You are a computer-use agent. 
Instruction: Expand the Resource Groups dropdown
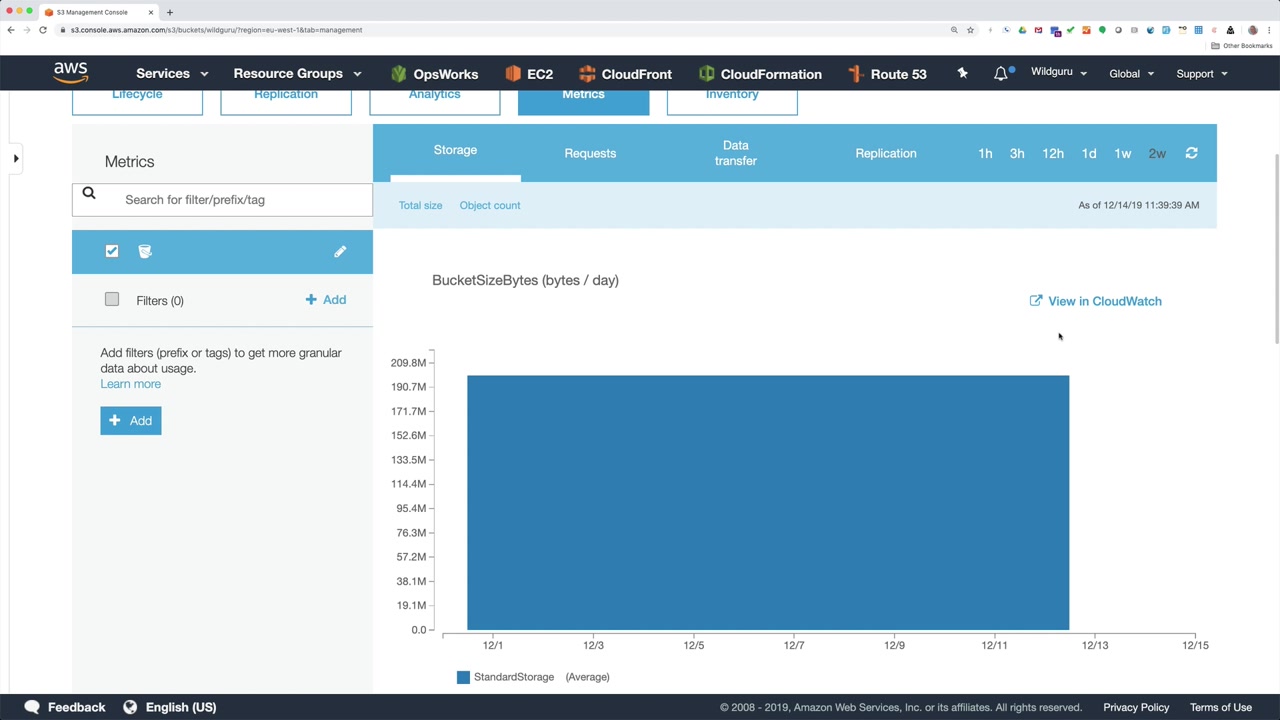(x=297, y=73)
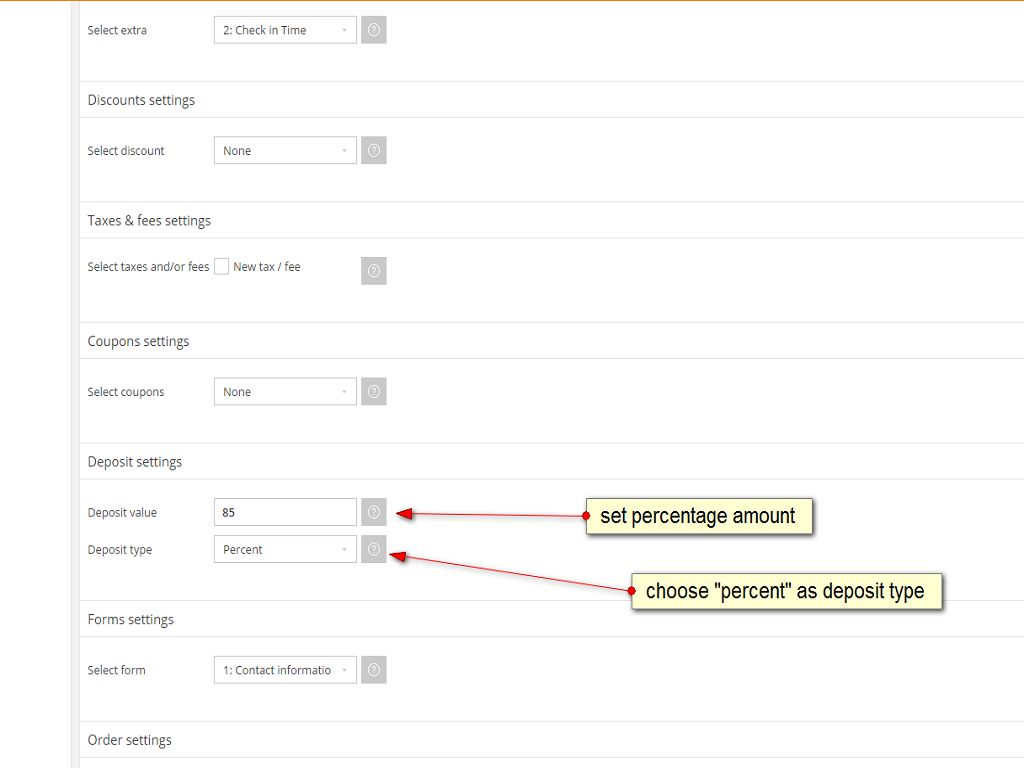The width and height of the screenshot is (1024, 768).
Task: Click the Deposit value input field
Action: (285, 512)
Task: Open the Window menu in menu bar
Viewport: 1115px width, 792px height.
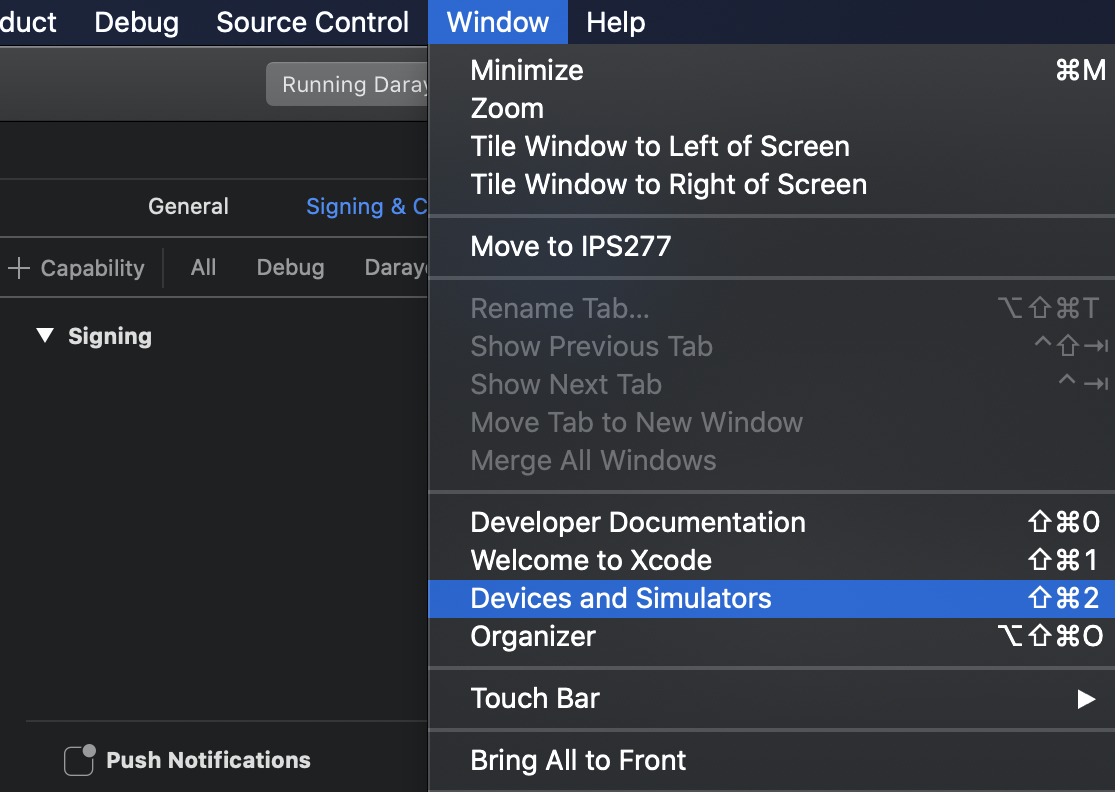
+-------+
#### [PROBLEM DESCRIPTION]
With the pictures left out, return the listing above exactly as it stands.

#### [SOLVED EXERCISE]
You are a computer-use agent. 
Instruction: Expand the Resource Groups dropdown
(x=297, y=73)
The width and height of the screenshot is (1024, 768).
Task: Click the Deposit value input field
Action: (285, 512)
Task: Open the Window menu in menu bar
Viewport: 1115px width, 792px height.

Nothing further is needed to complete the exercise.